By Davies Zhai - Jetek Staff

Porter's Five Forces is a model that identifies and analyzes five competitive forces that shape every industry and helps determine an industry's weaknesses and strengths. These five forces are the intensity of rivalry among competitors, the threat of entrants, the bargaining power of suppliers, the bargaining power of buyers, and the threat of substitutes. The stronger and more competitive these forces are, the less likely the focal firm is able to earn above-average returns and vice versa.

1. Rivalry among Competitors

There are mainly six conditions to cause intense rivalry:

● A large number of competing firms

● Rivals are similar in size, influence, and product offerings

● High-price, low-frequency, “big ticket” purchases

● Capacity is added in large increments

● Industry slow growth or decline

● High exit costs

2. Threat of entrants

In addition to keeping an eye on existing rivals, established firms in an industry-incumbents-also have a vested interest in keeping potential new entrants out.
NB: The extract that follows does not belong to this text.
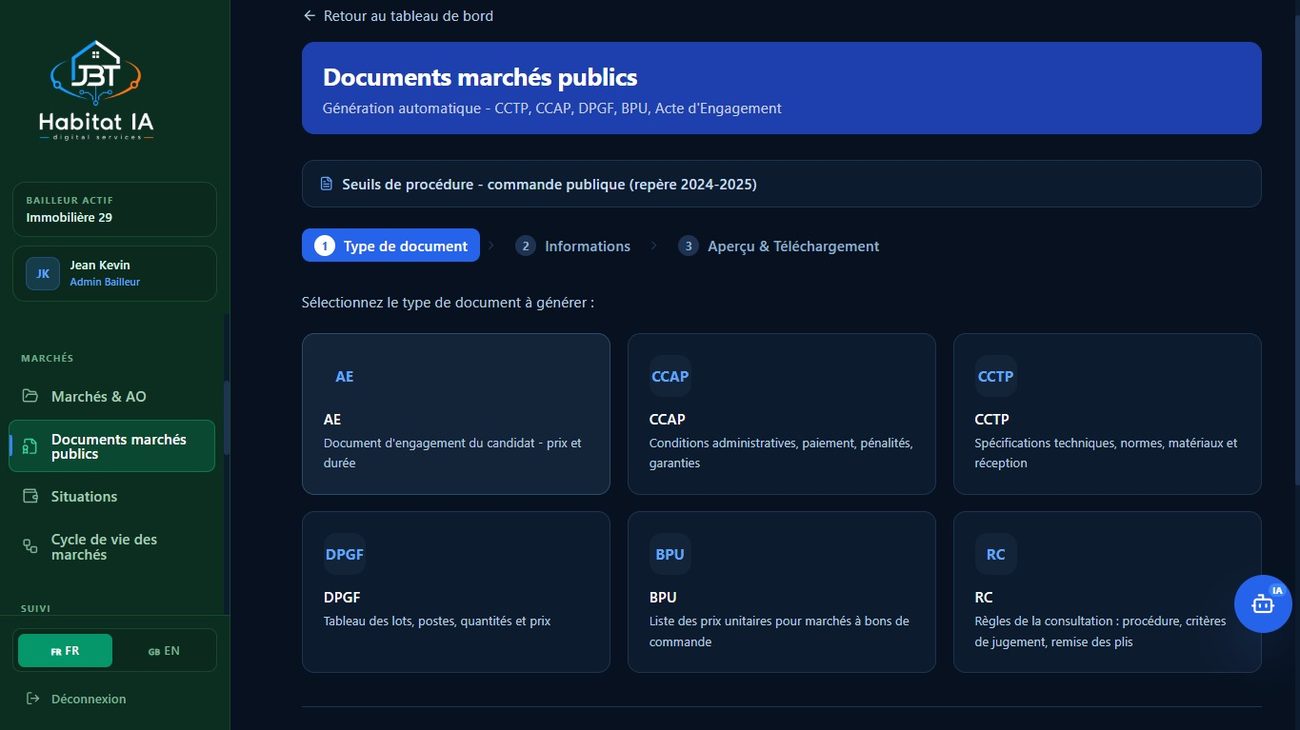Switch language to FR
Image resolution: width=1300 pixels, height=730 pixels.
click(65, 650)

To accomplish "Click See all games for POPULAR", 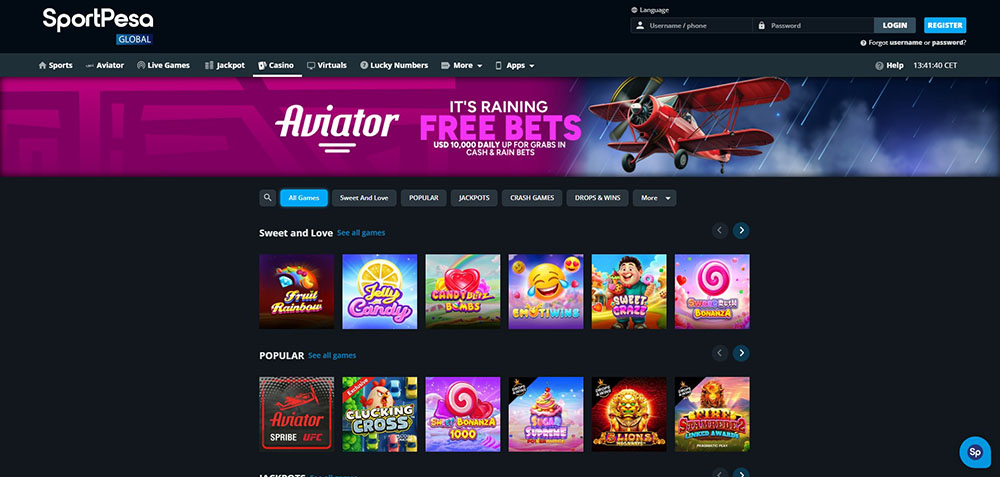I will tap(332, 355).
● Little scale-based advantages (economies of scale)

● Little non-scale-based advantages

● Inadequate product proliferation

● Insufficient product differentiation

● Little fear of retaliation because of the focal firm’s lack of excess capacity

● No government policy banning or discouraging entry

3. Bargaining power of suppliers

Suppliers are organizations that provide inputs such as materials, services, and manpower to firms in the focal industry.
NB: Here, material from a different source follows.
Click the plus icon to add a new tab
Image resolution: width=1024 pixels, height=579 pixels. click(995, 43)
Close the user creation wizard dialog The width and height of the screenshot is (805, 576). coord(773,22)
● A small number of suppliers

● Suppliers provide unique, differentiated products

● Suppliers are willing and able to integrate forward vertically

4. Bargaining power of buyers

From the perspective of buyers, individual or corporate, firms in the focal industry are essentially suppliers.

● A small number of buyers

● Buyers purchase standard, undifferentiated products from the focal firm

● Buyers are willing and able to integrate backward vertically

5. Threat of substitutes

Substitutes are products and services of different industries that satisfy customer needs currently met by the focal industry.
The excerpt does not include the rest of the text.